Extract:
RCT

Overview

Our project for the 2022 iGEM competition provides a point of care (POC) diagnostic tool for coronary artery disease (CAD) using circulating miRNA in blood as biomarkers.

The Problem

In the United States, 1 in 5 deaths are due to cardiovascular disease (Centers for Disease Control, 2022). One of the most common heart diseases is coronary artery disease (CAD), accounting for 17.8 million annual deaths worldwide (World Health Organization, 2022). CAD is especially prevalent in the Southeastern United States, our iGEM team’s home region. In order to address this issue, we have developed a point-of-care (POC) diagnostic tool to detect and quantify microRNA (miRNA) by utilizing rolling circle amplification/transcription from a rolling circle product. This product is created by continuous transcription of the designed padlock probe to create long repeats containing complementary sequences to the miRNAs and the reporting mechanism. The reporting mechanisms emit fluorescence from the repeating product, which can then be quantified by a frugal device, MicroQ. In addition to other existing screening methods, this technique can aid healthcare professionals in the diagnosis of disease as results rely on the interpretation and laboratory work best suited to healthcare facilities. Moreover, this year’s team hoped to alleviate the high costs associated with current early diagnostic measures and provide an additional screening tool for physicians.

Work instructions:
1. Reproduce the part of the project overview between "Our project for" and "blood as biomarkers.", inclusive.
2. Answer from the project overview:
(a) For which year's iGEM competition was the project designed?
(b) How many annual deaths worldwide does coronary artery disease account for?
(c) What is the name of the frugal device that quantifies the fluorescence?

Dataset excerpts:
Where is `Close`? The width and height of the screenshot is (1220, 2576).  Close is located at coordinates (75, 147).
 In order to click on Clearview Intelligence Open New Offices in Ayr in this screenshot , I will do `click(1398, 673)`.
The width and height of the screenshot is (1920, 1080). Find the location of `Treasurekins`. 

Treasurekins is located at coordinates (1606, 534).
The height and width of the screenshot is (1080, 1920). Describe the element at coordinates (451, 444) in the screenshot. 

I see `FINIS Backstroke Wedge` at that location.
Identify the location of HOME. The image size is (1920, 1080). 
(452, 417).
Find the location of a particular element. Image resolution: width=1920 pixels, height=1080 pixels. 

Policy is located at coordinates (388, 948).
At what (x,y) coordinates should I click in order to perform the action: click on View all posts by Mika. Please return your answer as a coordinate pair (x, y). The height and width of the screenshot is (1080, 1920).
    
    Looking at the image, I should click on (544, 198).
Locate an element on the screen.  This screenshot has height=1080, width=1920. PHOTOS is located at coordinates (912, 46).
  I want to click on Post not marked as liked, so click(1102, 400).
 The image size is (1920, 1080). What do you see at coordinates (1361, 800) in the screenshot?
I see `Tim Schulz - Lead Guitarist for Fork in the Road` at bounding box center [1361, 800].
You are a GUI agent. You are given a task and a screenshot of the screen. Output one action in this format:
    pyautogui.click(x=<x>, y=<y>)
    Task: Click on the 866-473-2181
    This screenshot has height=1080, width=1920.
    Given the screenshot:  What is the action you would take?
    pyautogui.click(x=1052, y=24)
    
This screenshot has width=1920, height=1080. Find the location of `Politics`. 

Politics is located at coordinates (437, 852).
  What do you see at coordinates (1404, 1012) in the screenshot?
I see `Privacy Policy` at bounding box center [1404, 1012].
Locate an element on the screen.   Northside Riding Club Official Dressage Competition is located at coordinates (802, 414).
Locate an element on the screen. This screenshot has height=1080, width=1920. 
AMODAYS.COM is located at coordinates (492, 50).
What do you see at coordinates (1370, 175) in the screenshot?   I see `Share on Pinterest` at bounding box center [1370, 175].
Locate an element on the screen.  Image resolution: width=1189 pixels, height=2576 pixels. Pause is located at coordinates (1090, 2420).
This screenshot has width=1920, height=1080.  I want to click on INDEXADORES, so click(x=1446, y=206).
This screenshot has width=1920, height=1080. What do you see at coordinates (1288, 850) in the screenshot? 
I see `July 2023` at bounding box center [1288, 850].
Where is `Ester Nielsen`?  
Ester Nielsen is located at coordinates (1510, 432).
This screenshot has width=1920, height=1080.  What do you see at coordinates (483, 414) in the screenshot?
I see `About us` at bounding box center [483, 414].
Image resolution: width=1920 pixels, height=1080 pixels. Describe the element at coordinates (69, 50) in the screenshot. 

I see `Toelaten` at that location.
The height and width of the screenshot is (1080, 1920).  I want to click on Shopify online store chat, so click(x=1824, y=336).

Problem solutions:
1.
Our project for the 2022 iGEM competition provides a point of care (POC) diagnostic tool for coronary artery disease (CAD) using circulating miRNA in blood as biomarkers.

2.
(a) 2022
(b) 17.8 million
(c) MicroQ